> [DATASET ROWS]:
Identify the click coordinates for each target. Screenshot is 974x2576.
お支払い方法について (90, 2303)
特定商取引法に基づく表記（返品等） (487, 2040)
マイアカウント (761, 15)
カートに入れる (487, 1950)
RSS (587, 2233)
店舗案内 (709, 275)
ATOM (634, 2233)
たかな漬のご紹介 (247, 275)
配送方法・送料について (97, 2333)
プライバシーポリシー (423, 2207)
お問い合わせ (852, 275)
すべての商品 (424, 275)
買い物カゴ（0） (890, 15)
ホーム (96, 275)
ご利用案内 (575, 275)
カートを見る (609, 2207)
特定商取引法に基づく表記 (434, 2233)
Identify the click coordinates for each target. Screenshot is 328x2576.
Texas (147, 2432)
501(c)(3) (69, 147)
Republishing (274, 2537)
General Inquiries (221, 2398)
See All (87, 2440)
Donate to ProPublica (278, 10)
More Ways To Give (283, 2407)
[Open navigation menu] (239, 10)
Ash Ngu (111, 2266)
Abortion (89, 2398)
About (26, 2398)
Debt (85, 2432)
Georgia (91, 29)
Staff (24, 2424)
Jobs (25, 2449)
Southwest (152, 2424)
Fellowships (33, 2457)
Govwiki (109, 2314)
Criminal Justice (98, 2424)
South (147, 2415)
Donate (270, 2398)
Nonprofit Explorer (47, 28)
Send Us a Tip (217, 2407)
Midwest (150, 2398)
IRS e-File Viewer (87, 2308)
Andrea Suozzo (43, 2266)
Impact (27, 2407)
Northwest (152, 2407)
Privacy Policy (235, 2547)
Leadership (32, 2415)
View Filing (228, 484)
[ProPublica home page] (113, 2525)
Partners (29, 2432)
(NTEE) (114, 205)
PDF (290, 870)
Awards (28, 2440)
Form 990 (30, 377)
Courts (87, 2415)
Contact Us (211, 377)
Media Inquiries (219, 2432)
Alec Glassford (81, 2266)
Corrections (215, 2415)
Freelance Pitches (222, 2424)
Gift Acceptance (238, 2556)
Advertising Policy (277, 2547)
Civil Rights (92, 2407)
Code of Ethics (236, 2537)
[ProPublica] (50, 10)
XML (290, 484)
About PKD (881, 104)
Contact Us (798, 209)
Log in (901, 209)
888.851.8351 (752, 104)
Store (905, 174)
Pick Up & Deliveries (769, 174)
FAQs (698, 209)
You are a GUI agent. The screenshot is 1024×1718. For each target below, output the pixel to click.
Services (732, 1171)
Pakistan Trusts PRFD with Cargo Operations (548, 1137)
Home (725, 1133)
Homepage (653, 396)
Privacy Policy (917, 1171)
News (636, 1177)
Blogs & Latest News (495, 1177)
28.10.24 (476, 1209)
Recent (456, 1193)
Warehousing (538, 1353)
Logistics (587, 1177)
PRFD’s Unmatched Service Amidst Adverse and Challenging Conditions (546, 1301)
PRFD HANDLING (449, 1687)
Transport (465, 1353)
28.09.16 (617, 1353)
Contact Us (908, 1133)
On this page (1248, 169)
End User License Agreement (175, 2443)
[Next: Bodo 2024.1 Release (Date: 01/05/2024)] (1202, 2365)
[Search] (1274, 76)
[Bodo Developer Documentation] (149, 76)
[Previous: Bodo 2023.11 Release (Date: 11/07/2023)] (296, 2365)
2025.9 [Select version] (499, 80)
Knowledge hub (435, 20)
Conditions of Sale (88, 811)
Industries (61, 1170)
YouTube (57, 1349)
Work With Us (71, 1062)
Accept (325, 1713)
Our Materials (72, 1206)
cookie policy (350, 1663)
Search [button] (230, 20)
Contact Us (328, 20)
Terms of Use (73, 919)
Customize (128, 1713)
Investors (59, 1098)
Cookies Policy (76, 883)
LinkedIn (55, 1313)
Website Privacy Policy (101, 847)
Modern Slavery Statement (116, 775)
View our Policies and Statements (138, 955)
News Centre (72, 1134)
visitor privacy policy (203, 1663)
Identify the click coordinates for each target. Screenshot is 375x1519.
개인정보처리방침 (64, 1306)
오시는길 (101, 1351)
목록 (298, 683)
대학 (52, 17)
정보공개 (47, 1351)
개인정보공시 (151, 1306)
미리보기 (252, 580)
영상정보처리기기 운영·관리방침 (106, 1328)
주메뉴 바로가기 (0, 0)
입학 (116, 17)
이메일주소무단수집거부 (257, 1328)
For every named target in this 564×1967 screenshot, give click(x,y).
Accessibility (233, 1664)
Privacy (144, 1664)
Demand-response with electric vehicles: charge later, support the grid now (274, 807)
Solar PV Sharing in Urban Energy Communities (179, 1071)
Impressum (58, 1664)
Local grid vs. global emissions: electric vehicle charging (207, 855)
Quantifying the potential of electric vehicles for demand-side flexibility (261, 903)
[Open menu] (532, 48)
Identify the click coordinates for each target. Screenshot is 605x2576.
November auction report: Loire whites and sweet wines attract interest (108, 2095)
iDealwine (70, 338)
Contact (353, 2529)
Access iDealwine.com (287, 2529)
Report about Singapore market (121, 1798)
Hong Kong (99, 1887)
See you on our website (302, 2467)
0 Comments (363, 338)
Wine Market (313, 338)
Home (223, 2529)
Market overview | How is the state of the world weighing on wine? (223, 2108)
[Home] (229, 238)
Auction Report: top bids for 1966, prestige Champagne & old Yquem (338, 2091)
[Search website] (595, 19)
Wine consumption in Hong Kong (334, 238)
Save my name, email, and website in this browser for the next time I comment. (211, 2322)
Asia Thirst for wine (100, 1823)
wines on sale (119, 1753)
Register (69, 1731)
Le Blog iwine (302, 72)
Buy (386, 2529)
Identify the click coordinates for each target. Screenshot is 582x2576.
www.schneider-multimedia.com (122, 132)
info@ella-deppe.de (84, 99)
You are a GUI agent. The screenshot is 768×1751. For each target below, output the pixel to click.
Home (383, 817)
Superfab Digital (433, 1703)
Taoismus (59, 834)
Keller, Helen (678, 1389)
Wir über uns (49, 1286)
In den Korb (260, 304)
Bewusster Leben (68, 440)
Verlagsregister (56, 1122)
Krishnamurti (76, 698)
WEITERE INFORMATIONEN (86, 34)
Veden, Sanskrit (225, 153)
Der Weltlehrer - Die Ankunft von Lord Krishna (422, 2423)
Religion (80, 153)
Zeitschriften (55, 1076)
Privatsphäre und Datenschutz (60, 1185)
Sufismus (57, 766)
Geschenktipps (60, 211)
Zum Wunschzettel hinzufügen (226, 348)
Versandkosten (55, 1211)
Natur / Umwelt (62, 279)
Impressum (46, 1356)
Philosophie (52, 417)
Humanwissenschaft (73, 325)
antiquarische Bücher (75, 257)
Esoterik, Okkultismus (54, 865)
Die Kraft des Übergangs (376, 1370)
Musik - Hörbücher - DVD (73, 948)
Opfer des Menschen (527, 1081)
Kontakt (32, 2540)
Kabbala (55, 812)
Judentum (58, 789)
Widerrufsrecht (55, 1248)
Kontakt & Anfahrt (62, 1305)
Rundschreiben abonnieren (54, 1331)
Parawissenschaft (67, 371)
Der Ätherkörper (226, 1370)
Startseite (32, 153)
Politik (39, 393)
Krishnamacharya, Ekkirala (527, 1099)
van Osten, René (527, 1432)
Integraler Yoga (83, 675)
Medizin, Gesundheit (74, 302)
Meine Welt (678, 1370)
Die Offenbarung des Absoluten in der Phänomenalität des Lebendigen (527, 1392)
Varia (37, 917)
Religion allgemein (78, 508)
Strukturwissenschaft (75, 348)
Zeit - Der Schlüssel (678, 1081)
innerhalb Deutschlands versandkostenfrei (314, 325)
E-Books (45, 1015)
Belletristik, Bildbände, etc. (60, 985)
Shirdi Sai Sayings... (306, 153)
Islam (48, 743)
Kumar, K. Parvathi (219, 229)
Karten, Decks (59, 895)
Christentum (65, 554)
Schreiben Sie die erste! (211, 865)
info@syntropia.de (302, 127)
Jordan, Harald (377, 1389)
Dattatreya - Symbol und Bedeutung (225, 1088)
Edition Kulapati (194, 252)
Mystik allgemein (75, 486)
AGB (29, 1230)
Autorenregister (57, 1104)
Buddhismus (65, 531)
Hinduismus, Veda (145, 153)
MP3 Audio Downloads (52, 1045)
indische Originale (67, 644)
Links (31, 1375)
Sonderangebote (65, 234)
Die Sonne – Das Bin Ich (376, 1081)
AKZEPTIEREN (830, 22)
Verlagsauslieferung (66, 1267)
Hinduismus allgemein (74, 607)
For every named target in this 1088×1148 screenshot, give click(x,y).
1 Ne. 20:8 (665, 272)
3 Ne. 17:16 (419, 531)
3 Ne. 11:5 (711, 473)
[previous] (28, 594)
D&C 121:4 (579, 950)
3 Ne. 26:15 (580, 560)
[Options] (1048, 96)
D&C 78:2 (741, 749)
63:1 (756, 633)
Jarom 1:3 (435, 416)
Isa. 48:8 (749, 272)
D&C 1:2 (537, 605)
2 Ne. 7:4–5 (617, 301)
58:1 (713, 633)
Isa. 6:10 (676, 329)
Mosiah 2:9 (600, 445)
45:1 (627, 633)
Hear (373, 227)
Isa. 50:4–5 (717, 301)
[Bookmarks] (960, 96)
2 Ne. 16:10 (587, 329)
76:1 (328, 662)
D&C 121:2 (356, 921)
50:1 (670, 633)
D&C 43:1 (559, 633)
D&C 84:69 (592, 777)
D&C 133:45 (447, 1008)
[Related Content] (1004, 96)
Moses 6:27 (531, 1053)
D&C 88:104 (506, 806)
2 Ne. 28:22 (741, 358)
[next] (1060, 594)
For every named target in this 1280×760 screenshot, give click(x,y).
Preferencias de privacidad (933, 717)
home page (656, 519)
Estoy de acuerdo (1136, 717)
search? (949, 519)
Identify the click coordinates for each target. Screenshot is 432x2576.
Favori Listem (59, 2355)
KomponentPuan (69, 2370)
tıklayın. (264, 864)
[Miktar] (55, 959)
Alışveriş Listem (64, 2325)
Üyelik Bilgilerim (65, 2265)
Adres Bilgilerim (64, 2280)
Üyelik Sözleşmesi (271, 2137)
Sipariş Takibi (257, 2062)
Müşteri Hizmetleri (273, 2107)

> [REQUEST]: Copy the items word for word, from the line with "Parawissenschaft (67, 371)" to the line with "Zeit - Der Schlüssel (678, 1081)", including both of those lines.

> [FULL RESPONSE]:
Parawissenschaft (67, 371)
Der Ätherkörper (226, 1370)
Startseite (32, 153)
Politik (39, 393)
Krishnamacharya, Ekkirala (527, 1099)
van Osten, René (527, 1432)
Integraler Yoga (83, 675)
Medizin, Gesundheit (74, 302)
Meine Welt (678, 1370)
Die Offenbarung des Absoluten in der Phänomenalität des Lebendigen (527, 1392)
Varia (37, 917)
Religion allgemein (78, 508)
Strukturwissenschaft (75, 348)
Zeit - Der Schlüssel (678, 1081)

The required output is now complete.